Sounds like containers and potentially adblocking and js blocking prevent this. For my part, I use linked in on my "god dammnit I hate corporate websites so much" browser which is used only for medical bill pay and amazon / wal mart purchases and then monthly bills. Could LinkedIn get something from me there? Potentially, but they're also not really following me around the web. I think given this I'll go install a 3rd browser for linkedin only, or maybe finally just delete my account. It never got me a job and it's a cesspool.

notafox 6 hours ago | parent [-]

You can use Firefox with different profiles and configure it to launch particular profile directly, without launching default profile and using about:profiles.

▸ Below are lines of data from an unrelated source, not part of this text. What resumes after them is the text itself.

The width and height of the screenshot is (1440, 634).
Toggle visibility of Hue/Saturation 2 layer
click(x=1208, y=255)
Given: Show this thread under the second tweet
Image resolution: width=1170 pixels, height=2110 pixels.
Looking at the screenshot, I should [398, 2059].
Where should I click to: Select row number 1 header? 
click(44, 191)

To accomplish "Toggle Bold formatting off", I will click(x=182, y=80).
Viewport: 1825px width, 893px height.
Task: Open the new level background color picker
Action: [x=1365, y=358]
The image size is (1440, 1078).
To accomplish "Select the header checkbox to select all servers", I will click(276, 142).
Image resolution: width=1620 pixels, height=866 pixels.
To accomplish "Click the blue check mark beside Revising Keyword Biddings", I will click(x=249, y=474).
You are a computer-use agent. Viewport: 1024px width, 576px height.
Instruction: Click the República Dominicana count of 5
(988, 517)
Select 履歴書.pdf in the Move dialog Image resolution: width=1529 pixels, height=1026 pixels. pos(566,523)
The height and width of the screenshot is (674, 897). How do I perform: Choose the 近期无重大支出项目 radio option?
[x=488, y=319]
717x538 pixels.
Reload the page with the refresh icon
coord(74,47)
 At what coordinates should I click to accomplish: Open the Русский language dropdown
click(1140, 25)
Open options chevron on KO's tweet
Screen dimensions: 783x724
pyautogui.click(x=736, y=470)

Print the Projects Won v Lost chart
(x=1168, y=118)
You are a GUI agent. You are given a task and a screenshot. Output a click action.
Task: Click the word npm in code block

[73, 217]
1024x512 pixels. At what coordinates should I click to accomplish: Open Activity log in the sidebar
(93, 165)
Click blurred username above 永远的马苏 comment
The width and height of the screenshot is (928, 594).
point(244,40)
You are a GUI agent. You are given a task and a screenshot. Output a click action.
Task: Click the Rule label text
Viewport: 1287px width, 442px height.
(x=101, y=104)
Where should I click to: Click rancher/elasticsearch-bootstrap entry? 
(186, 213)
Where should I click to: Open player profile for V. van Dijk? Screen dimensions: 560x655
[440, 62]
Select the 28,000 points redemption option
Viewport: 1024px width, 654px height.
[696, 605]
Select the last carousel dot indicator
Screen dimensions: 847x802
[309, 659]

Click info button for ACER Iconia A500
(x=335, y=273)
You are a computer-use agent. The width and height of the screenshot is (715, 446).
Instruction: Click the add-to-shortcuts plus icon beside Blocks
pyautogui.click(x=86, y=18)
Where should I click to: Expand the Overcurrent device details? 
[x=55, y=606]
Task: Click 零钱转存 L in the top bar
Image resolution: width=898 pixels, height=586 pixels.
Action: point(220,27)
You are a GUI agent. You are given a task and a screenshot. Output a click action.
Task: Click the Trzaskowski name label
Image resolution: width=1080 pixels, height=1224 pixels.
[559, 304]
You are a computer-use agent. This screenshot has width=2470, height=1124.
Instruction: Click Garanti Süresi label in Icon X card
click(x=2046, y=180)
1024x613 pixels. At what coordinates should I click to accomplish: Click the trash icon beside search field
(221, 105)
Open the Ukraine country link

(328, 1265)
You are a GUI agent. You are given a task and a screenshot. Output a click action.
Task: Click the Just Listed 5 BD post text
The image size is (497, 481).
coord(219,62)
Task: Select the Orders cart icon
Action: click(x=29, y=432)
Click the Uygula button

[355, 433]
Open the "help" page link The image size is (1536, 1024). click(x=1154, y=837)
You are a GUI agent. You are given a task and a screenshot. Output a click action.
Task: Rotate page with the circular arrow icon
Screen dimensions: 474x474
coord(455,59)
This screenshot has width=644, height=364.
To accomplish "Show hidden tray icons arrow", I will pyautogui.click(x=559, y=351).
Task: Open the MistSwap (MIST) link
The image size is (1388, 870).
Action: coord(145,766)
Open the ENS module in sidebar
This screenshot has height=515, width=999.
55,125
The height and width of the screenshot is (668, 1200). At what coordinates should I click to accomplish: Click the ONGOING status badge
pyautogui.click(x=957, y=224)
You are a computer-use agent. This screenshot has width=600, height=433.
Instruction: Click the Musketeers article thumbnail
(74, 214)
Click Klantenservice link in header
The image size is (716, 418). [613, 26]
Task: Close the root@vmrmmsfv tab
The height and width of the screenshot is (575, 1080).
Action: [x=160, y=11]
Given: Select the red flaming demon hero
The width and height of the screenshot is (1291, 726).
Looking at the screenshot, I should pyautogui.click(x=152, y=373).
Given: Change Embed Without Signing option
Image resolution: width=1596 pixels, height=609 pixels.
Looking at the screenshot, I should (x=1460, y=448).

Firefox with a non-default profile can be created like that:

  ./firefox -CreateProfile "profile-name /home/user/.mozilla/firefox/profile-dir/"
  # For linkedin that would be:
  ./firefox -CreateProfile "linkedin /home/user/.mozilla/firefox/linkedin/"
And you can launch it like that:

  ./firefox -profile "/home/user/.mozilla/firefox/profile-dir/"
  # For linkedin that would be:
  ./firefox -profile "/home/user/.mozilla/firefox/linkedin/"
So, given that /usr/bin/firefox is just a shell script, you can

    - create a copy of it, say, /usr/bin/firefox-linkedin
    - adjust the relevant line, adding the -profile argument
If you use an icon to run firefox (say, /usr/share/applications/firefox.desktop), you'll need to do copy/adjust line for the icon.

Of course, "./firefox" from examples above should be replaced with the actual path to executable. For default installation of Firefox the path would be in /usr/bin/firefox script.

So, you can have a separate profiles for something sensitive/invasive (linkedin, shops, etc.) and then you can have a separate profile for everything else.

And each profile can have its own set of extensions.